We inch higher and higher up technical pitches on this majestic wall in the Moroccan sun. Halfway up, we arrive at the crux pitch, a 7c (5.12d). It’s my turn to lead. I have no energy to spare, so it needs to be a home run.
Catching my breath is not easy. I must climb fast, intuitively and use all my power if I’m going to succeed. This is it. These are the moments I live for.
I surprise myself by climbing this pitch free—still climbing onsight! It is a reminder that I am not gone yet. I feel so much life in me. CF might make it hard, but not impossible.
There are five more pitches to go, so I can’t let my guard down yet.
Two rope-lengths further on there’s a 6c (5.11b) with my name on it. It looks complicated, but by now falling is no longer an option. My moves are weird as I puzzle through the sequences. At one point I nearly lose my balance, at another my back is turned to the wall. Again, I somehow make it to the anchor without falling.
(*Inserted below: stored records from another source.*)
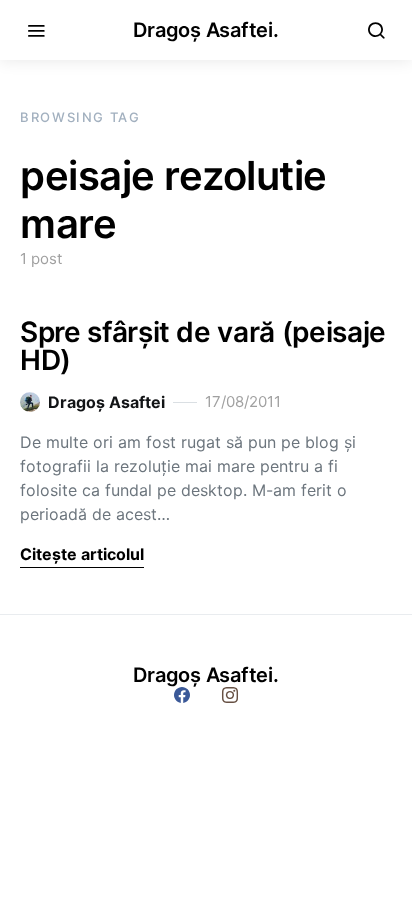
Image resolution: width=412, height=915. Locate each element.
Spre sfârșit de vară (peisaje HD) (203, 346)
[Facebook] (182, 695)
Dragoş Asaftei (106, 402)
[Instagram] (230, 695)
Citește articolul (82, 554)
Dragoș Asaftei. (205, 30)
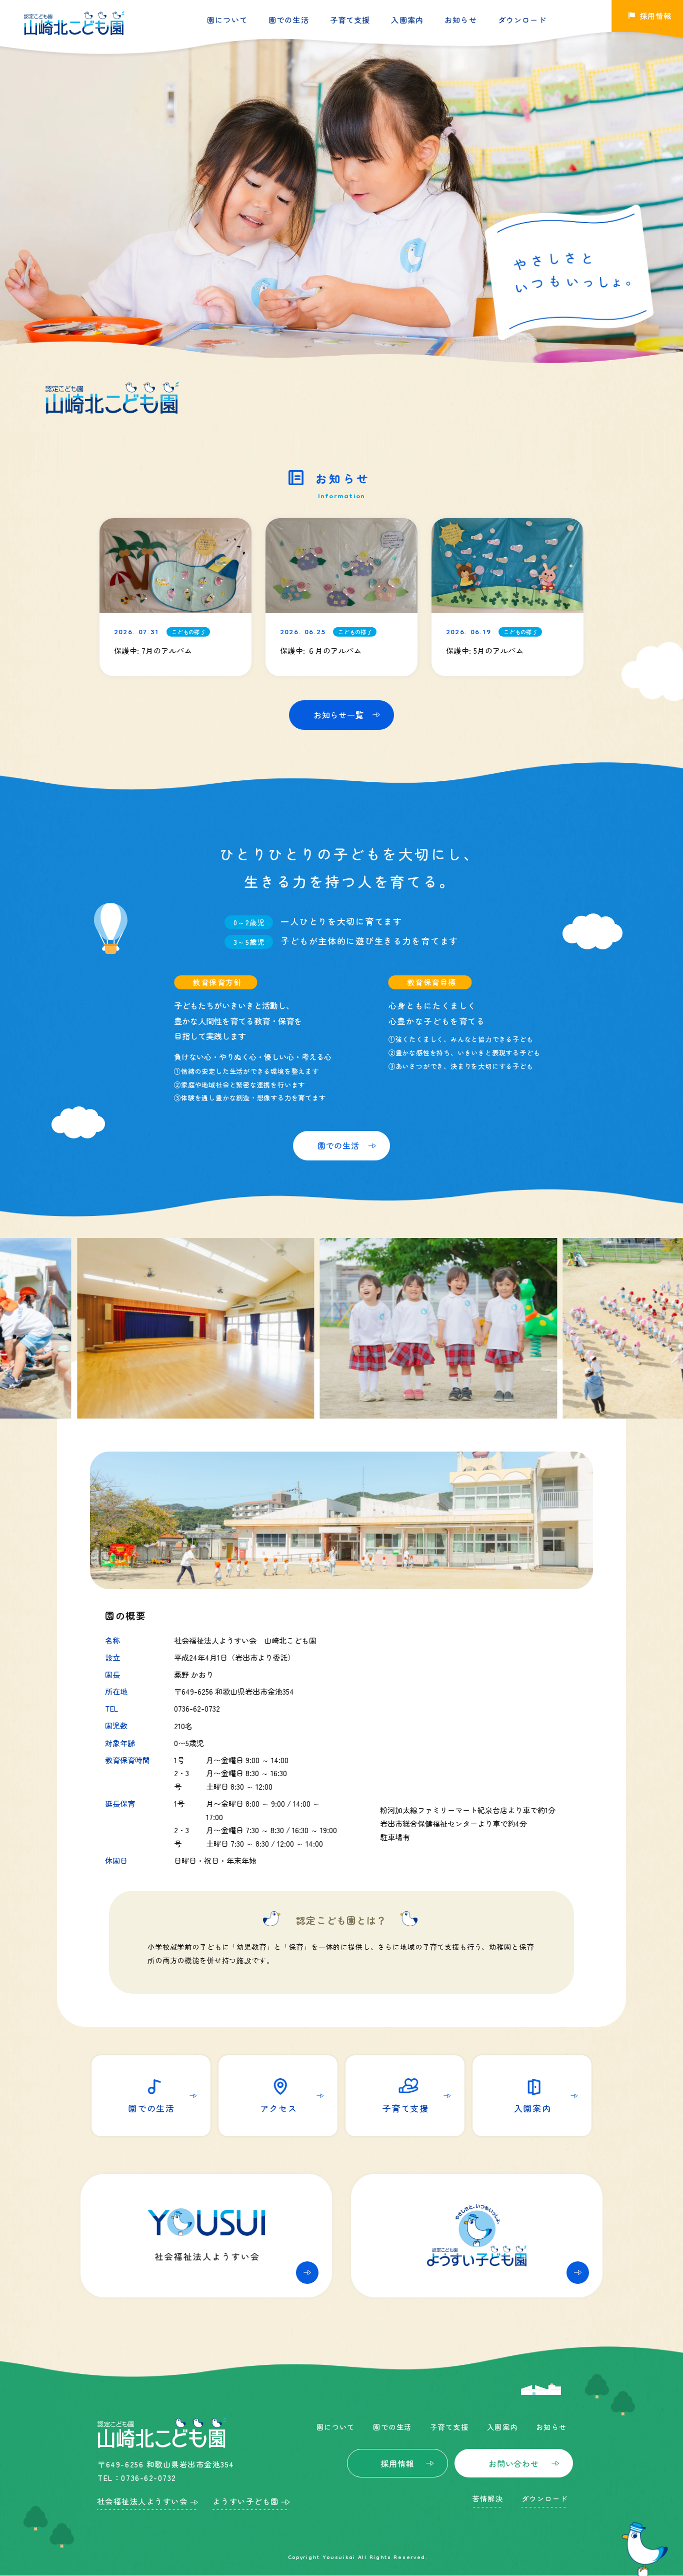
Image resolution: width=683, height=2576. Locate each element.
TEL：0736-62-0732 (137, 2477)
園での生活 (288, 19)
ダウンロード (522, 19)
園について (227, 19)
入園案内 (407, 19)
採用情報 (397, 2463)
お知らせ (460, 19)
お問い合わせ (513, 2463)
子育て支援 (350, 19)
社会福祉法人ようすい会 (142, 2500)
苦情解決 (487, 2498)
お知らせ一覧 (339, 715)
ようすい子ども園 (245, 2500)
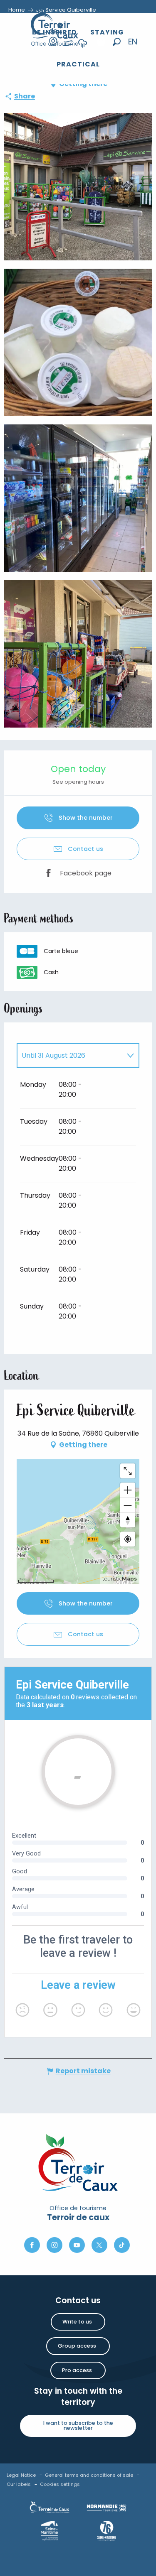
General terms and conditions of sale (89, 2475)
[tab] (69, 1055)
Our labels (19, 2484)
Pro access (77, 2370)
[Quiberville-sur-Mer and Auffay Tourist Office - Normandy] (55, 25)
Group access (77, 2345)
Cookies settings (60, 2484)
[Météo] (83, 49)
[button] (116, 41)
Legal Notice (21, 2475)
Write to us (77, 2321)
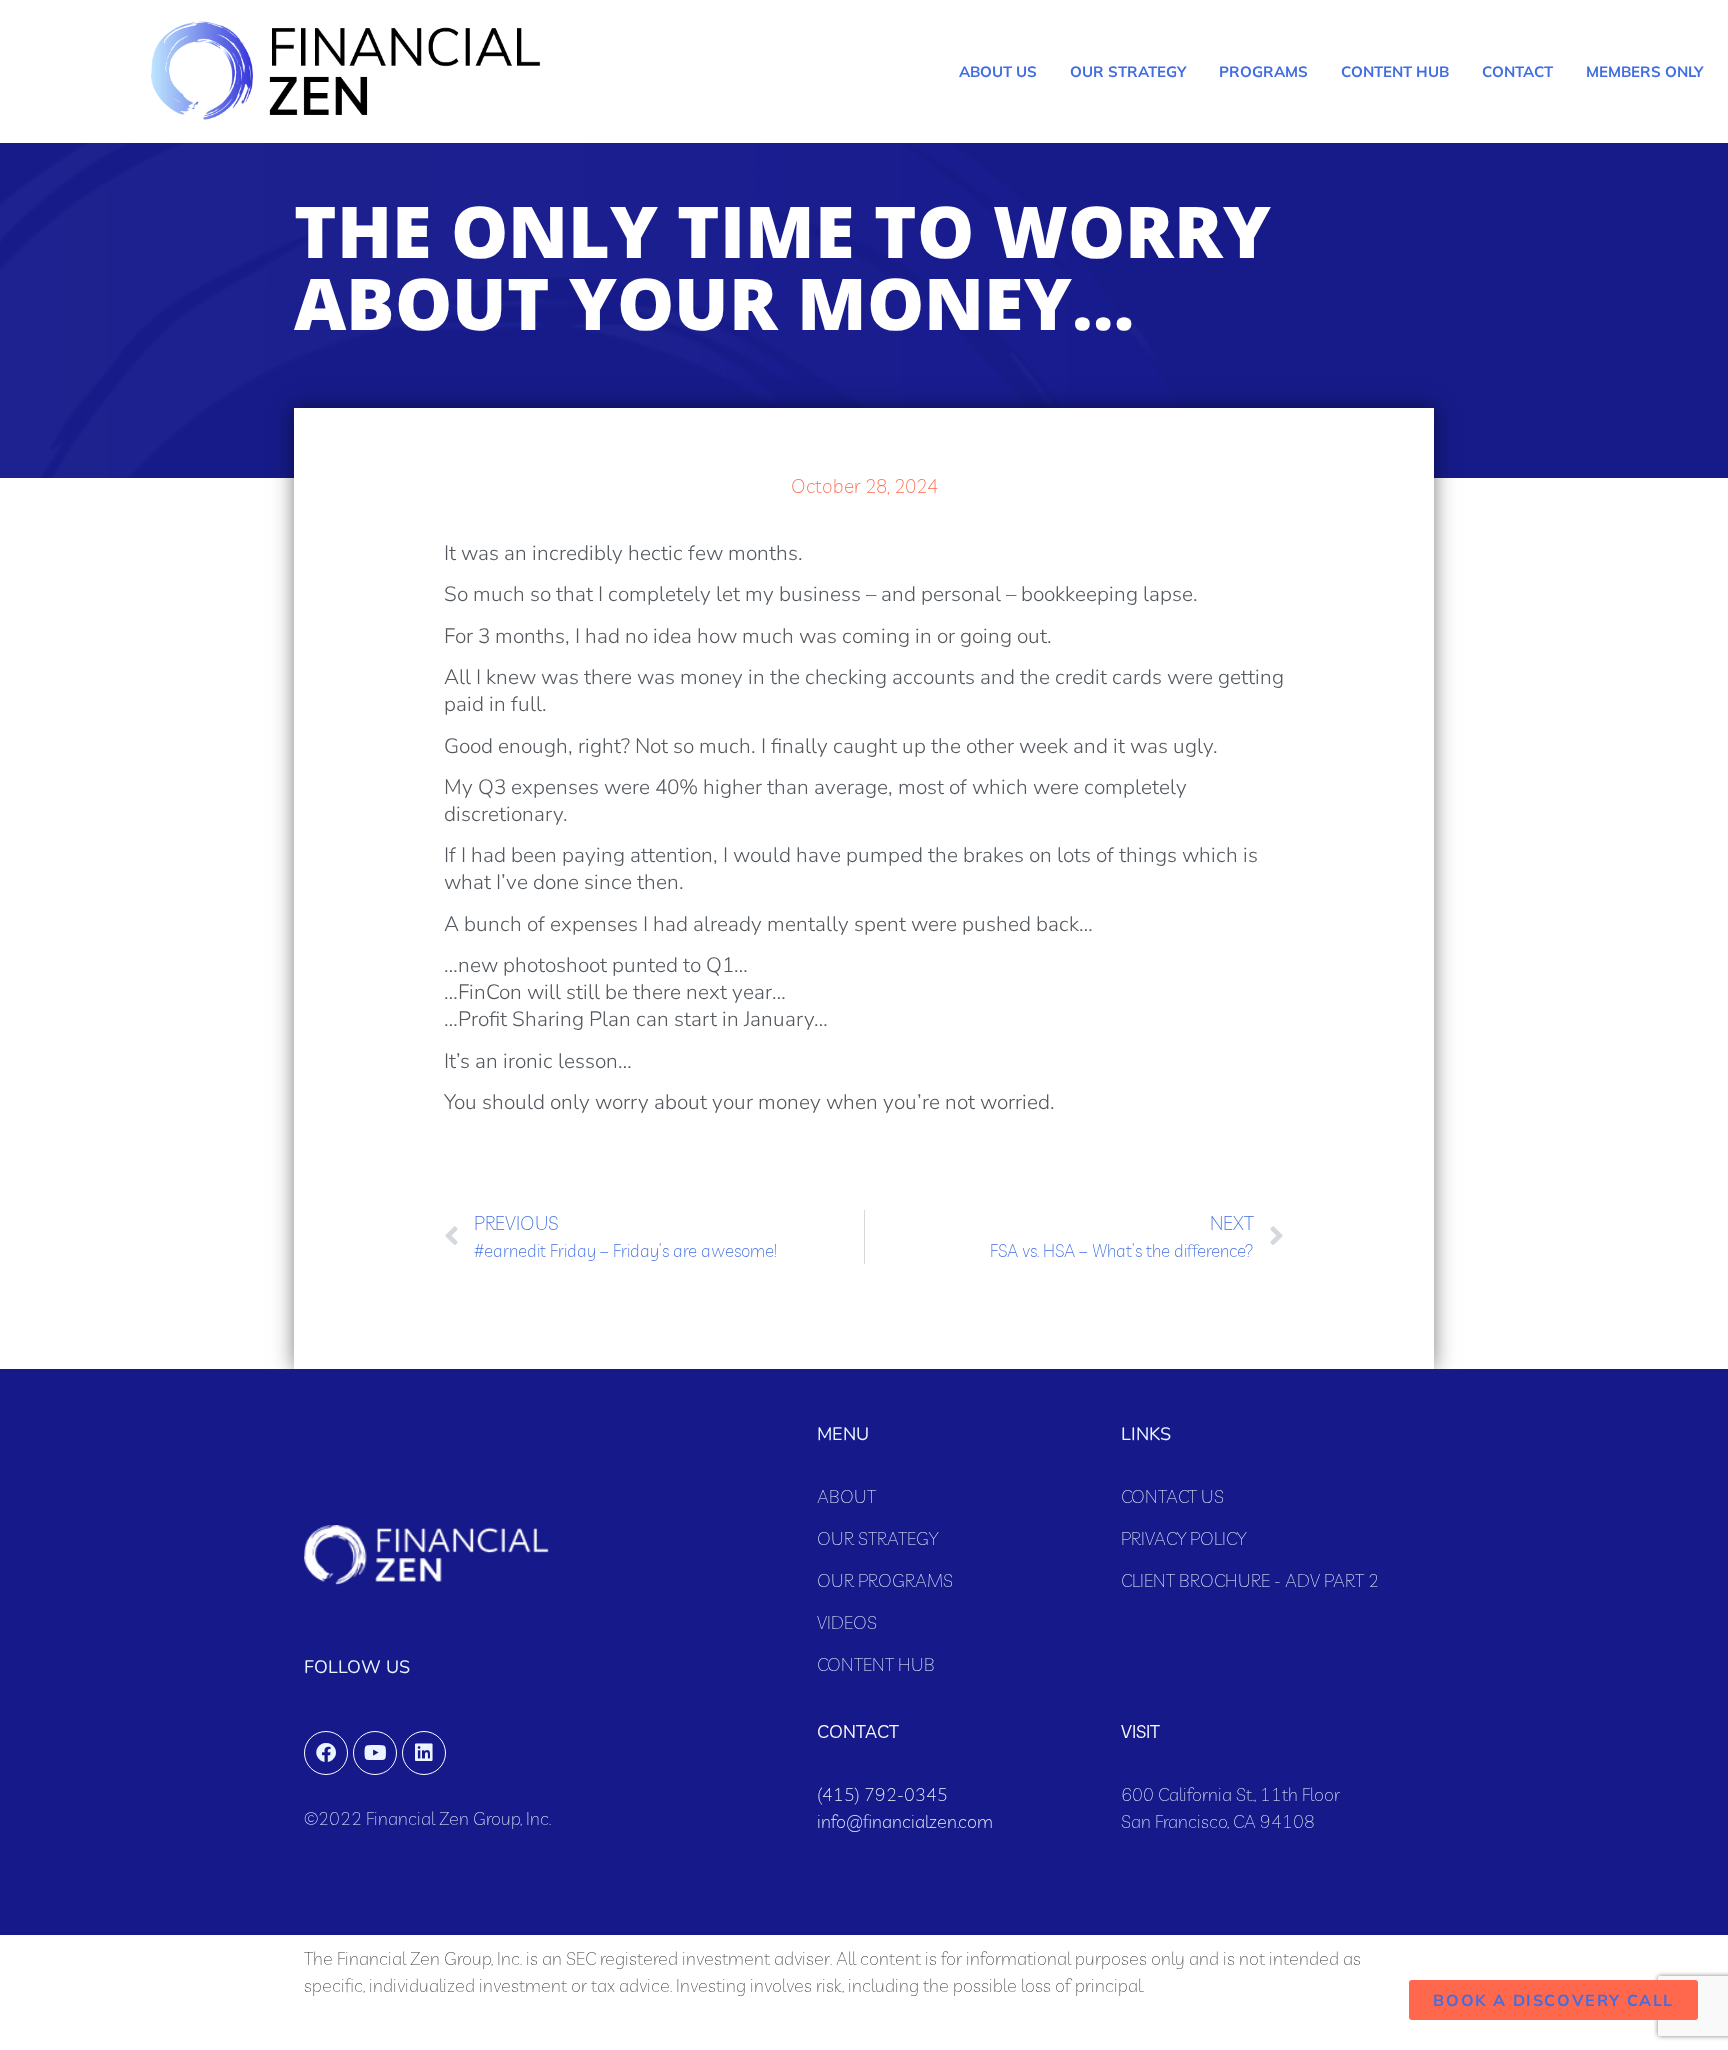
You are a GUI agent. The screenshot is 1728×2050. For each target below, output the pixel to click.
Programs (1263, 71)
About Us (998, 71)
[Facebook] (326, 1753)
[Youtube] (375, 1753)
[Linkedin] (424, 1753)
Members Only (1644, 71)
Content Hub (1395, 71)
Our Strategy (1128, 71)
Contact (1517, 71)
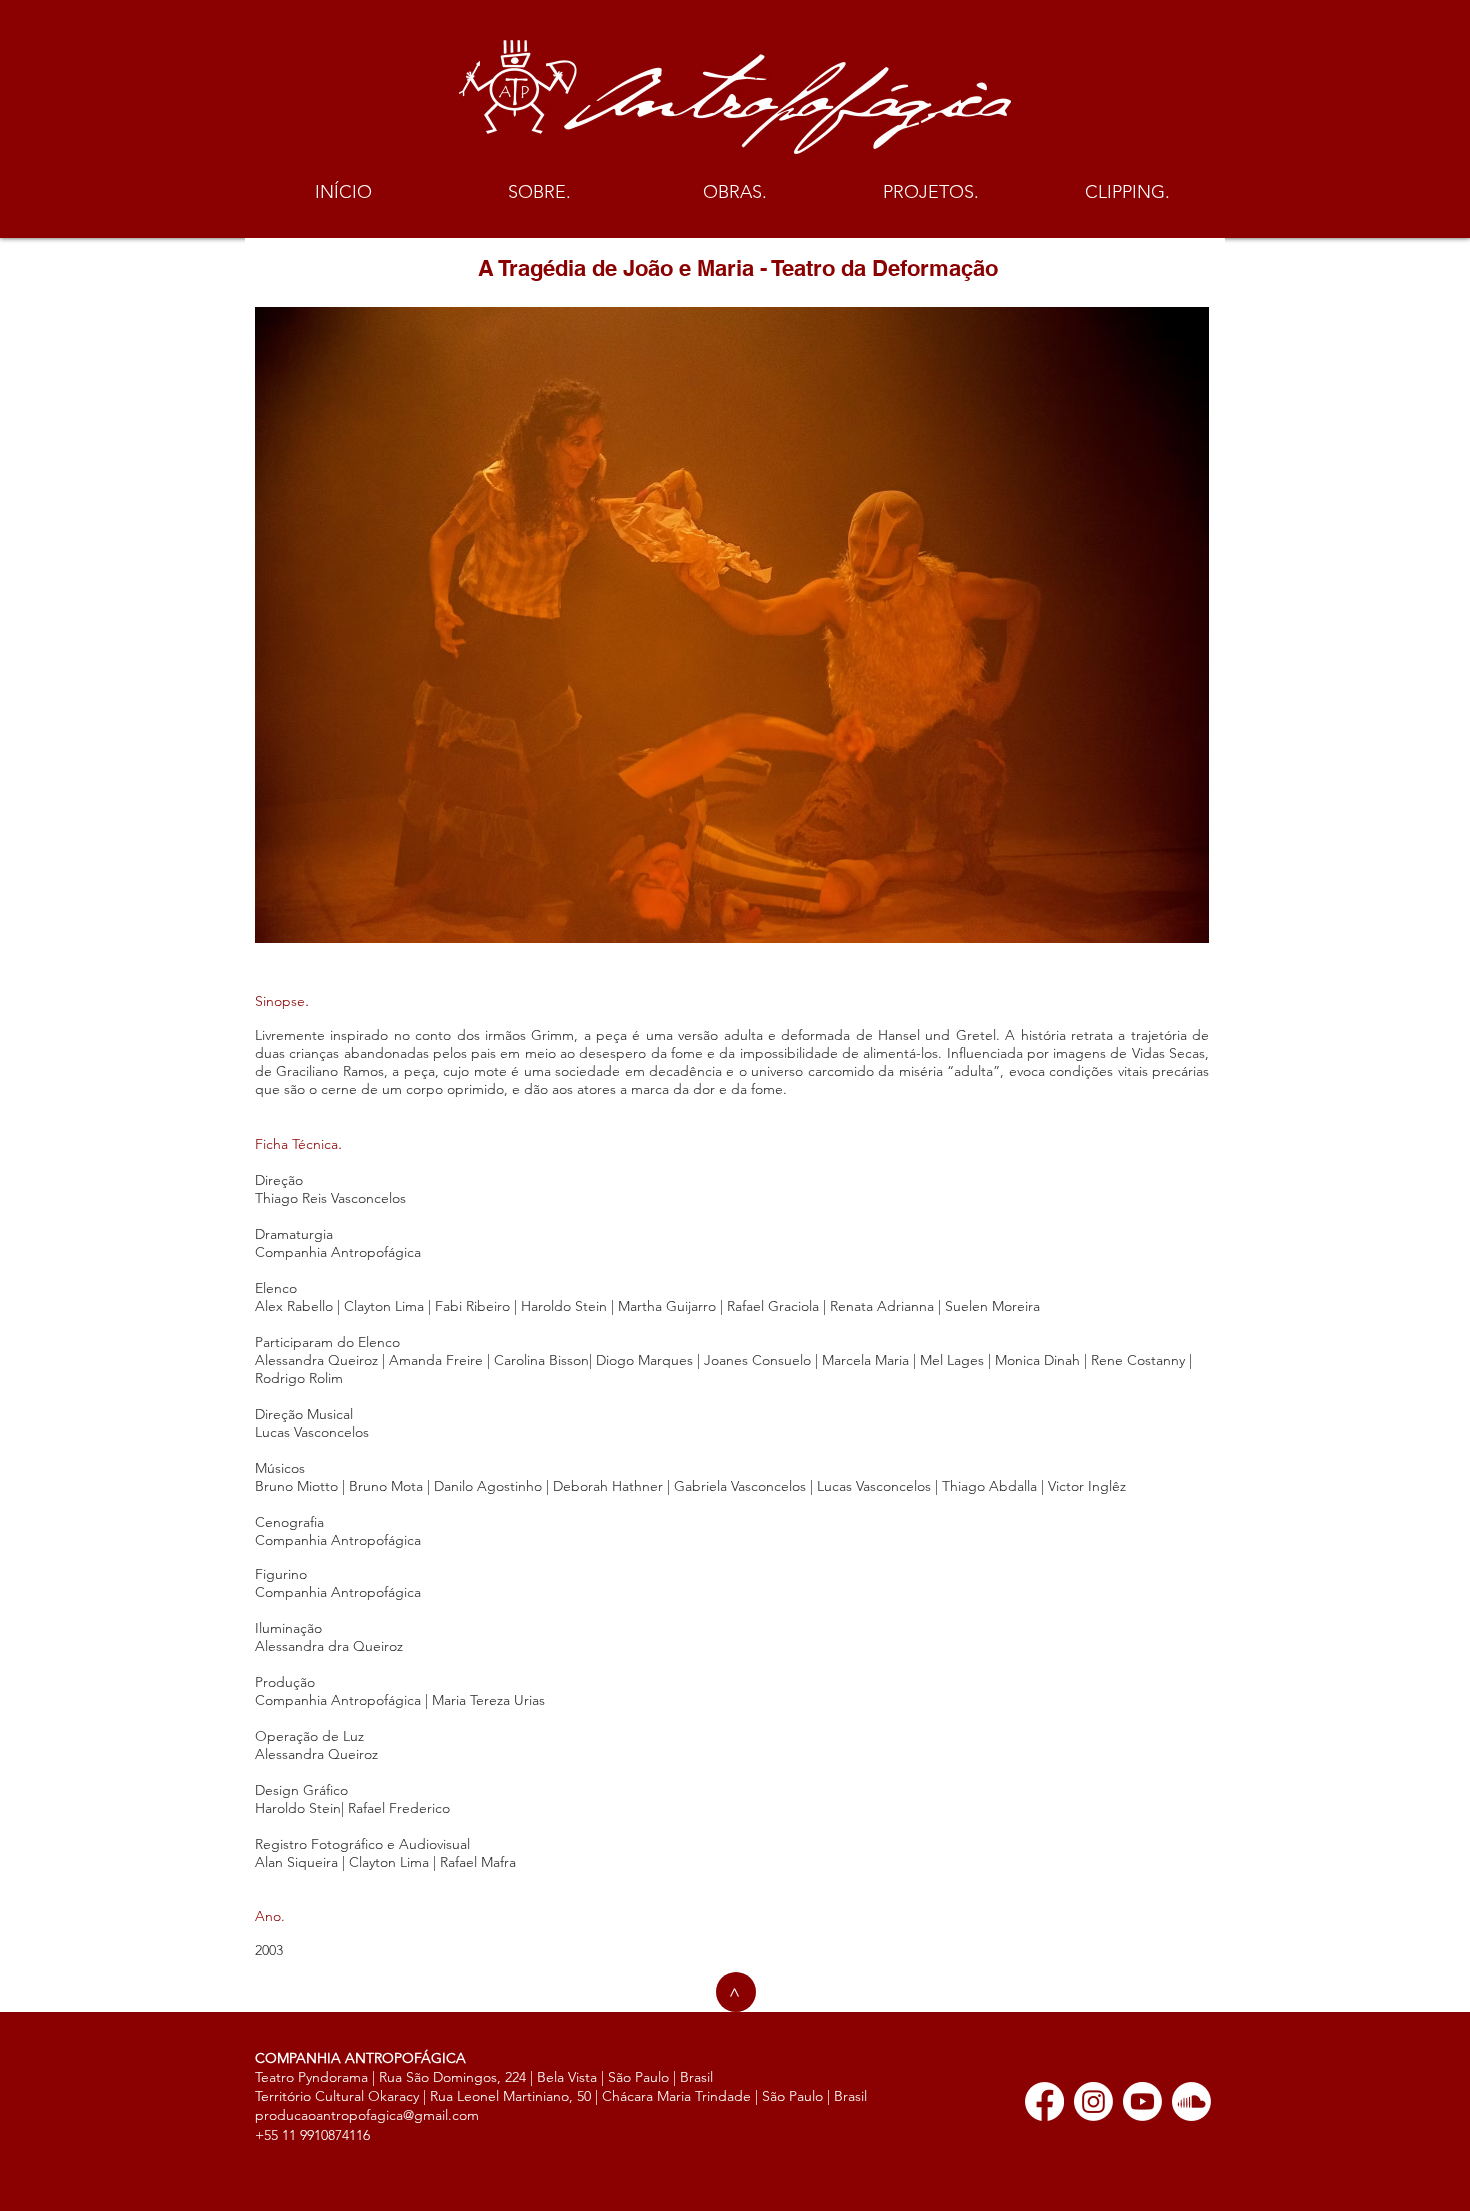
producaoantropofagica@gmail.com (367, 2115)
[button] (539, 192)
After our climb, we learn that this “6c” pitch was actually the 7c+ (5.13a) crux pitch of the route. Had I known that this pitch was actually the hardest of the climb, I feel certain I would have fallen because of the stress. Maybe our wrong info about the route is what I needed to climb it without any expectations, move by move, with all the power I still had.
Every pitch closer to the summit, my fatigue increases. I cannot believe I have made it this far already, so I push on. Thomas and I make it to the top in full daylight, both of us having freed the entire route.
The beauty of the desert is bewildering. With big smiles and proud hearts, we walk down.